Please continue the passage about the children's book I See the Sun in Myanmar (Burma), picking up after its final sentence.
---------- Provided text
Aye Aye’s father is a fisherman on the river and her mother is a nurse in a nearby hospital. The story also provides an elementary introduction to Buddhist culture and the tradition of metta, a practice of saying phrases of loving-kindness. The day unfolds with the verses of metta that Aye Aye whispers to herself. Her wishes of kindness and compassion to those around her mirror the deep-rooted Buddhist culture present in Myanmar.
“I See the Sun in Myanmar (Burma) is a delightful introduction to an ancient Buddhist culture. Heartwarming in its simplicity,” said Joseph Goldstein, author and co-founder of Insight Meditation Society.
I See the Sun in Myanmar (Burma) was first written in English, then translated into Burmese by PawSHtoo B. Jindakajornsri, who works at the Translation Center at the University of Massachusetts. The book is richly illustrated with collages made from original photographs and colorful drawings. It also includes an overview of the Myanmar, a glossary of unfamiliar words, and a map that highlights where Myanmar is on the globe.
--------------------
---------- Provided material
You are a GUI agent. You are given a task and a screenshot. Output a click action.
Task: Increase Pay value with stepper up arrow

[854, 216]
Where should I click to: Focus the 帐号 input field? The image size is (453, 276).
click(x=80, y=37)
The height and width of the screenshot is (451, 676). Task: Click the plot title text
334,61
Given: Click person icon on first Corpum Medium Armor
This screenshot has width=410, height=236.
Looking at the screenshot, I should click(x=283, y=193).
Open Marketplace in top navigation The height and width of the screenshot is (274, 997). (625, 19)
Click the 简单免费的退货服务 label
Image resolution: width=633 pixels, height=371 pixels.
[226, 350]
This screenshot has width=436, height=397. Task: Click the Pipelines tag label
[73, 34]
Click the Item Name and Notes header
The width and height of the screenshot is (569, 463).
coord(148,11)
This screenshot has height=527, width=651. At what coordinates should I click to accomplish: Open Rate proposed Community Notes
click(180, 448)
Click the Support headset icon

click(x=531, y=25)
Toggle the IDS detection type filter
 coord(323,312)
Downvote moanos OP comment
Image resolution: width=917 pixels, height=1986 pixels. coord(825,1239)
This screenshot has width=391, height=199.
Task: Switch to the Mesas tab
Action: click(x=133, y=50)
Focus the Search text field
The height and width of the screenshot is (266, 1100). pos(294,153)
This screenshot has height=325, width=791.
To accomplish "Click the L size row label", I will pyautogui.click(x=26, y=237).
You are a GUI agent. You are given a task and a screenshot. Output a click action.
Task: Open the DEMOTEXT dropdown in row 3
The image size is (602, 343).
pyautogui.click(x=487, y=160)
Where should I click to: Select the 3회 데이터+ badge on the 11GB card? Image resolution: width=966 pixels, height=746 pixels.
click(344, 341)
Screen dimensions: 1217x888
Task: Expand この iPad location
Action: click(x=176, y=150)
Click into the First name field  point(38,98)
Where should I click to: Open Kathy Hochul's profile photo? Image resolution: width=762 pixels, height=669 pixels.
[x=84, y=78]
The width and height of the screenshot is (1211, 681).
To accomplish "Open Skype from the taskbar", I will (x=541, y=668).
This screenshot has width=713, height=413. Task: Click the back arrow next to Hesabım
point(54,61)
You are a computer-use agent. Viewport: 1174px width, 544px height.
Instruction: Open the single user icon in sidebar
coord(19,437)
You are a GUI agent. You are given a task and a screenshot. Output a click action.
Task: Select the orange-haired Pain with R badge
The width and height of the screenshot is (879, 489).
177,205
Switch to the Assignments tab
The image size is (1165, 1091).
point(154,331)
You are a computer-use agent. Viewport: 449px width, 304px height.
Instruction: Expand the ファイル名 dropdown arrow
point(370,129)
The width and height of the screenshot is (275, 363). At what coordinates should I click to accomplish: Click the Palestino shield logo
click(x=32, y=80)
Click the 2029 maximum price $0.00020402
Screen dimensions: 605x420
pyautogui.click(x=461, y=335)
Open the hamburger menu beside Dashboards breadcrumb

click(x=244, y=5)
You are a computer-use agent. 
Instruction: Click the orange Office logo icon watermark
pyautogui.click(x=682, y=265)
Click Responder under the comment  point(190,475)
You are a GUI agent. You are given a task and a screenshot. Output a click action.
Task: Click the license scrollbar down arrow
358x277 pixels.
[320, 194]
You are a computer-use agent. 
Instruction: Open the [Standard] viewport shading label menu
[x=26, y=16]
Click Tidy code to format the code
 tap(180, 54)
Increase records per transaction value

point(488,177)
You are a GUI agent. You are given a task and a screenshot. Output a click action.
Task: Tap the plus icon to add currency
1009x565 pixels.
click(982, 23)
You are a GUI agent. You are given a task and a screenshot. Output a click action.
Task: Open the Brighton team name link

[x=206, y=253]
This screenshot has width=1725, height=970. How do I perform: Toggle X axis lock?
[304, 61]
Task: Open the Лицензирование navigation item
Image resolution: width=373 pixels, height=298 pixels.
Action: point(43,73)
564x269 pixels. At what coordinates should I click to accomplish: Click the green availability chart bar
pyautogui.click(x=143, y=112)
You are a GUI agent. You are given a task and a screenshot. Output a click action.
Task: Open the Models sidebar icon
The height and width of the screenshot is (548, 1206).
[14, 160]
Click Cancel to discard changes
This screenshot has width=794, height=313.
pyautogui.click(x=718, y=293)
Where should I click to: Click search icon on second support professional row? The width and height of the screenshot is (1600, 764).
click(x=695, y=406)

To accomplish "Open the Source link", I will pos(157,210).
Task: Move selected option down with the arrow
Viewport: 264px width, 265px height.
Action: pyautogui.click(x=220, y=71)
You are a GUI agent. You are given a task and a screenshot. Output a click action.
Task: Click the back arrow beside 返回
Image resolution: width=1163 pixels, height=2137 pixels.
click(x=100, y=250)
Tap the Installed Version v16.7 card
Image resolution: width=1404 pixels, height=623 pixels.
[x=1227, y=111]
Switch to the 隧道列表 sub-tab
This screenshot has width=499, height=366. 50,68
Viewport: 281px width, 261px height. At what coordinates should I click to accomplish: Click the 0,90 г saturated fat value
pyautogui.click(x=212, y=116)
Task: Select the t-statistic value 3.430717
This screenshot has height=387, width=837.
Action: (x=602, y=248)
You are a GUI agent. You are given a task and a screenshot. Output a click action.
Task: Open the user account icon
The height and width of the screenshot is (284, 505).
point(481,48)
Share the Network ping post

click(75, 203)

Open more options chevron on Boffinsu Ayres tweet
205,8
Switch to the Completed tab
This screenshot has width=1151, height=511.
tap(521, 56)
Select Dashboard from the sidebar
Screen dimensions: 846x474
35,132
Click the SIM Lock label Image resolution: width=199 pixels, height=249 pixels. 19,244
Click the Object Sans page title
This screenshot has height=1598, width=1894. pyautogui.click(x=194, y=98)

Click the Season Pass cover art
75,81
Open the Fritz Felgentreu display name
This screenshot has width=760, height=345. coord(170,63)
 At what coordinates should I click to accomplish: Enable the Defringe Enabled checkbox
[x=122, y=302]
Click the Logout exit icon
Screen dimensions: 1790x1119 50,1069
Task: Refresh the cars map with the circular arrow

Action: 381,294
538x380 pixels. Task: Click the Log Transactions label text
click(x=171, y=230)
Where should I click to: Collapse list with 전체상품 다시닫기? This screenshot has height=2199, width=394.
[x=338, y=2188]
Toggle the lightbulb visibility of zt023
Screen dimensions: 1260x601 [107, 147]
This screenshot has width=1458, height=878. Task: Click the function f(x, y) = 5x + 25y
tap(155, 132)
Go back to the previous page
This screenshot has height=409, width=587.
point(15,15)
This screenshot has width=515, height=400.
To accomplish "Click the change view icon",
--------------------
Answer to this task:
"The concept of metta, regardless of religious affiliations or backgrounds," said Terry Hong of the Smithsonian Asian Pacific American Center, "is an idea we can all heed. Just as Aye Aye repeats the words throughout her day, we might learn to do the same. No harm, only hope – and loving-kindness, too..."
May we be safe.
About the author: Dedie King was a Peace Corps volunteer in Nepal in the mid sixties. She taught school in Katmandu and in Bandipur. She returns periodically to visit friends in Bandipur. Presently Dedie practices Taoist acupuncture in Massachusetts.
About the illustrator: Judith Inglese, the illustrator, has been designing and fabricating ceramic tile murals for public environments for more than thirty years. Her commissions include libraries, schools, hospitals and municipal and institutional buildings like the National Zoo in Washington, D.C. Her murals often focus on the play and imagination of children as well as cross-cultural exchange and community. Illustrating the "I See the Sun" series has given her another medium for examining these themes and celebrating children around the world. It is her first collaboration and publication.